Dining Out Tips
With a little planning, eating out doesn’t have to be difficult
What to Do When You’re Dining Away From Home
Looking for a place to eat? Check out our Compassionate Cuisine Champions!
Planning to eat out as a vegetarian or vegan? Unless you live in a mecca for veg-friendly restaurants, it can be a challenge, that’s why a little advance planning can make for a happy and stress-free experience. Here are some tips for eating out, taking road trips and what questions to ask when dining out.

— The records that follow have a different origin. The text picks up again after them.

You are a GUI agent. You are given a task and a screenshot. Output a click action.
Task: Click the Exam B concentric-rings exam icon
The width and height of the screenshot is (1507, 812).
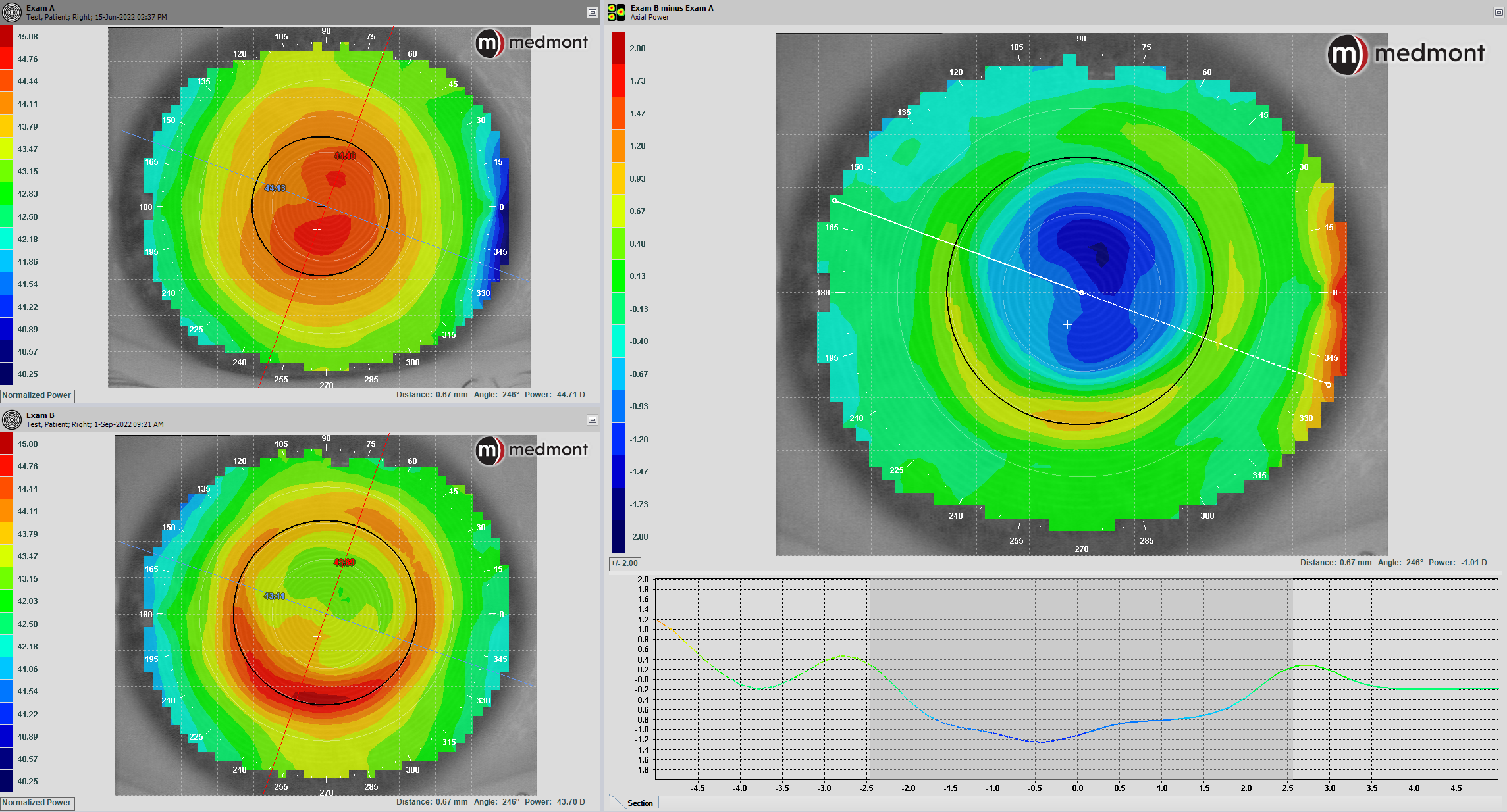[11, 419]
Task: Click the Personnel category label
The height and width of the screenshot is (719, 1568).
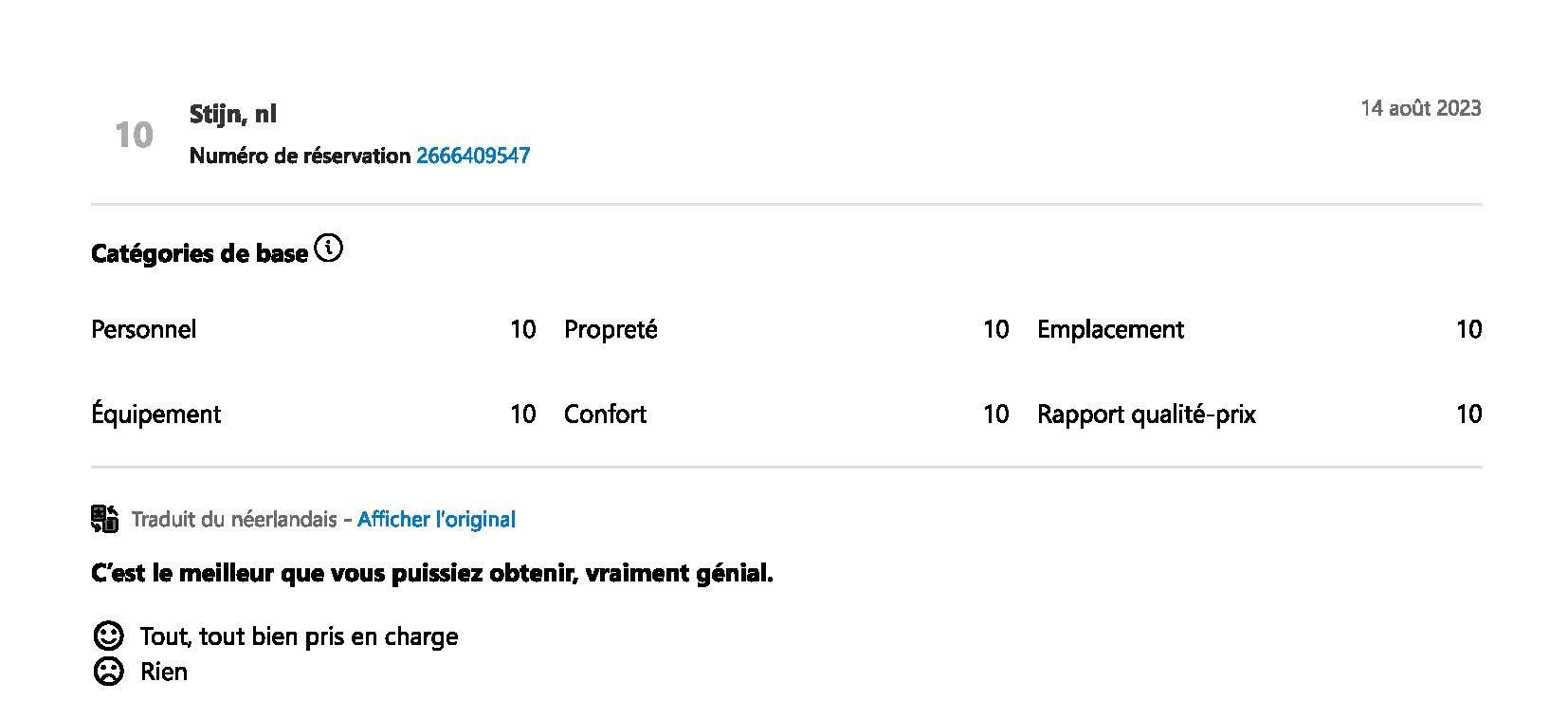Action: pos(144,329)
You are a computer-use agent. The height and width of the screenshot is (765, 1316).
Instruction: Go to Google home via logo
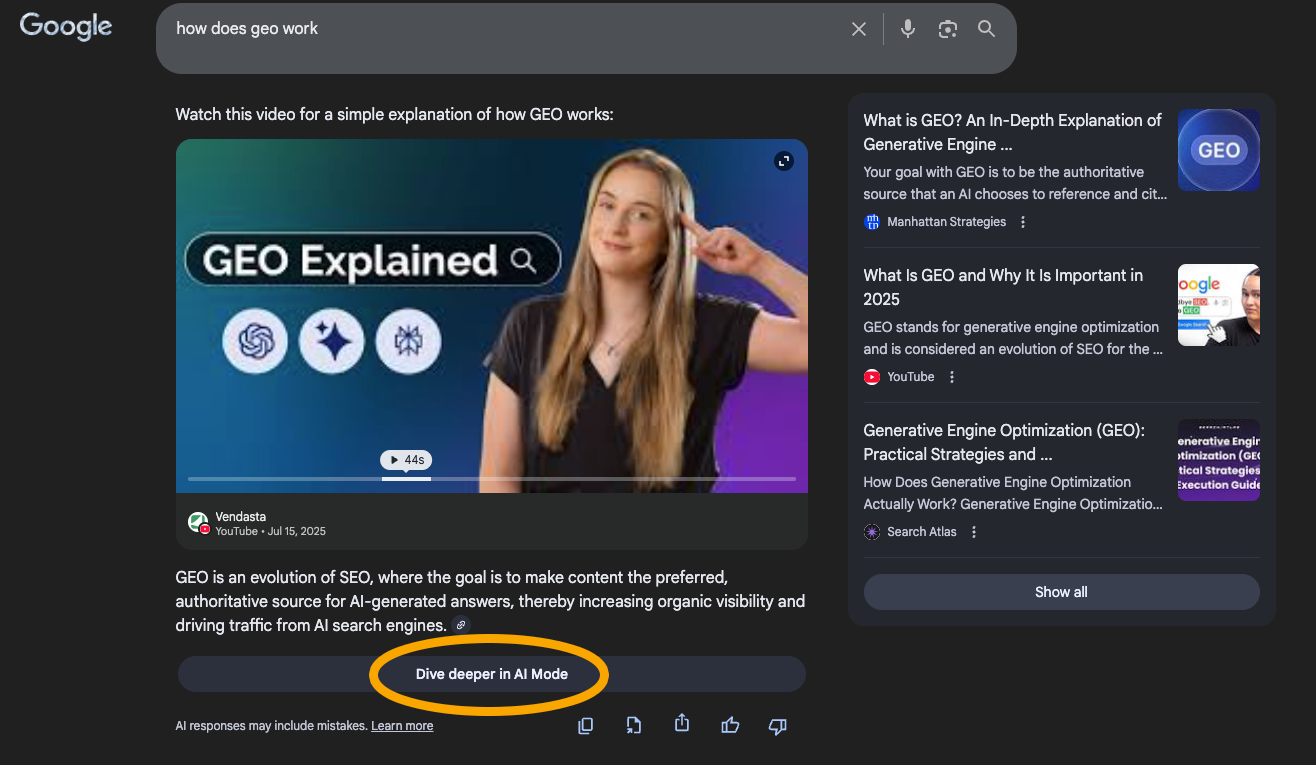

You’ll be surprised to find that lots of restaurants are getting on board with compassionate eating and have at least one option for the vegan in the party, and many offer more than one option these days. Always best to call ahead or check menus on line to see what your options are before heading out.

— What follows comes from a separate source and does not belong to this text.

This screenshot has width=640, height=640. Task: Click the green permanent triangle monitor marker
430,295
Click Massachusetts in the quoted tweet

If you are dining in the New York City area or Hudson Valley, Catskill Animal Sanctuary is proud to partner with a long list of vegan restaurants who offer a discount to our members. Our Compassionate Cuisine Champions program shows you how you can enjoy everything from sushi to doughnuts, Soul food to Asian cuisine, modern American and farm-to-table dining…all cruelty-free! Learn more about this program and see a list of restaurants on the Catskill Animal Sanctuary website.
Road warriors, don’t be intimidated or fearful that you’ll be stranded with nothing or nowhere to eat! A few simple tricks and you’ll never go hungry:
- Get back to basics and simply pack your own meals and snacks, that way you’re ready for anything. If you’re looking for plant-based meals to enjoy on the run, check out some of our recipes or search online for new ideas.
- Look for veg-friendly places to grab ingredients along your journey or at your destination. You’ll find independently owned natural foods stores as well as large chains where you can find what you need. Health Magazine recently did a feature on the ten healthiest grocery stores in the nation, see if there’s one along your travel route.
- Looking for food…fast? Choose Loving Hut, Native Foods, Moe’s, or Chipotle. Loving Hut and Native Foods, are 100 percent vegan fast food chains and their presence is growing. Loving Hut is now in over 40 locations across the U.S. and Native Foods plans on adding 200 new restaurants in the next 5 years. Moe’s and Chipotle also have many delicious vegan options. Fill your Moe’s burrito with tofu or beans, or try the tasty new Chipotle Sofritas, a burrito with organic braised tofu. Search online for options where you will be traveling.
- Another trick is to consider international cuisines like Indian, Japanese, Middle Eastern or Chinese which often have dishes made without animal products.
- Thanks to the folks at Happy Cow, you can search nationwide and around the world for restaurants, accommodations, stores and more. This site seems to have the most complete list of restaurants and lots of other helpful information, so bookmark this one for sure!
Questions to Ask When Eating Out
Have you ever eaten out at a restaurant where they tell you that yes, there are vegan – or vegetarian – options and then you find out that the vegetable soup is made with chicken stock or that the refried beans are made with lard? It’s a total bummer because then you’ve got to excuse yourself and find another place to eat – which wasn’t easy to begin with – or ask for a side of iceberg lettuce. Here are some questions to ask when dining in a non-vegan restaurant…and even better to call ahead with your questions:
- Is the soup made with meat, chicken or vegetable stock?
- Are the beans cooked with pork or another kind of meat, or lard?
- What kind of bread do you use? Does it contain milk or eggs?
- Is the pasta made here? Does it contain egg?
- Is there a sauce? What kind of sauce? Is there butter in it?
- What’s in the salad dressing? (raw egg, anchovies, etc.)
- What brand of veggie burgers do you use? Do they contain egg or dairy?
Make it clear that you won’t eat meat, chicken, fish, milk, eggs, cream, cheese, butter and honey. Be polite, be clear and be appreciative for taking your needs seriously. You may find that the owner or chef will reflect the needs of vegan customers in their future menu planning.
Dining out as a vegan does present some challenges, but they are getting easier to overcome thanks to good resources, new restaurants, consumer demand and a little thinking ahead on our part.